What is being asked
Find every line in the listing below that includes the word "above", then give only how many there are.

Supplied data
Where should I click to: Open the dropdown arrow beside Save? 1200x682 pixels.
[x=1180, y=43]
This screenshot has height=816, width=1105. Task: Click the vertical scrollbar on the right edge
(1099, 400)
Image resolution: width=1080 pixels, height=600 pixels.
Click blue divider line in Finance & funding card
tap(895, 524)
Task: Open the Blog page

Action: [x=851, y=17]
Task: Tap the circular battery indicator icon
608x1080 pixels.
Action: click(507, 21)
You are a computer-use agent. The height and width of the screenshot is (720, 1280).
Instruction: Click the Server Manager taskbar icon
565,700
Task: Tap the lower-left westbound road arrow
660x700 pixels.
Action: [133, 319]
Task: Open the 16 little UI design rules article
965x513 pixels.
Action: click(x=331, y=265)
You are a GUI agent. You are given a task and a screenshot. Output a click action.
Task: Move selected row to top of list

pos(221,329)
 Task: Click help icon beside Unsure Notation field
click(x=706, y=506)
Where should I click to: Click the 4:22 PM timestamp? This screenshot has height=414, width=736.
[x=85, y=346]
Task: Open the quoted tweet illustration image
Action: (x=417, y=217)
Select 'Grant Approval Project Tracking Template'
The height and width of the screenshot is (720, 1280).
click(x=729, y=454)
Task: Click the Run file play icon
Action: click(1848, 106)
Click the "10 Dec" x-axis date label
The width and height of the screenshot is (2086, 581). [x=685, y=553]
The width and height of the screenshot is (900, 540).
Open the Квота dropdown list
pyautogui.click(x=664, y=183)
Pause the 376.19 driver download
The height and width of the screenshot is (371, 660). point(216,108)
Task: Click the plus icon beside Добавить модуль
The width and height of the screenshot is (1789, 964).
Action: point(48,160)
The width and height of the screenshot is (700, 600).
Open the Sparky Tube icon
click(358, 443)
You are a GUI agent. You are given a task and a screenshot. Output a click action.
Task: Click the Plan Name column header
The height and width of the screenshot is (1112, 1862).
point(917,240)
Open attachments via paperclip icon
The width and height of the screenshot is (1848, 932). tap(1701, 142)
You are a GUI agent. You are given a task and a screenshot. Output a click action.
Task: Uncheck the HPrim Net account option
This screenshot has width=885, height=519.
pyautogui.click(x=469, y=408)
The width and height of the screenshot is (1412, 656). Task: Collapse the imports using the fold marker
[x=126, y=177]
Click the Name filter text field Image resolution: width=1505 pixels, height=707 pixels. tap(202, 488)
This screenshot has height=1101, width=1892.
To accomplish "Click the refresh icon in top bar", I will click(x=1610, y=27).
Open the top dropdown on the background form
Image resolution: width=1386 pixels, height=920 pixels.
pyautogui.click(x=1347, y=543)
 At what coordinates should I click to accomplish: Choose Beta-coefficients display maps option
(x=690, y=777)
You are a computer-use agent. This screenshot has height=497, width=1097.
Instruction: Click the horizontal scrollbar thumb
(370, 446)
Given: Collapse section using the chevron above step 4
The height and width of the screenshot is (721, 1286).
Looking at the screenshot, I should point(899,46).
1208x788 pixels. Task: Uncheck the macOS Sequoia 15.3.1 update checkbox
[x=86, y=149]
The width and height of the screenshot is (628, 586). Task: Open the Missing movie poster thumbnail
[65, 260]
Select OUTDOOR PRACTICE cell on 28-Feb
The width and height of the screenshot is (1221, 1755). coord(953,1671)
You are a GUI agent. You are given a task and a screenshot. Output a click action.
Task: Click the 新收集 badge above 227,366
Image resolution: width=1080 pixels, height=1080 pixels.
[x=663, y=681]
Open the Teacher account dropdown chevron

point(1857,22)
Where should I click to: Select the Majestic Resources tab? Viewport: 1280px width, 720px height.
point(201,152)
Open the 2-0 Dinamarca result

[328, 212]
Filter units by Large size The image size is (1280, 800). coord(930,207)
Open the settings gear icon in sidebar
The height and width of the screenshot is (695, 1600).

Output of the task
2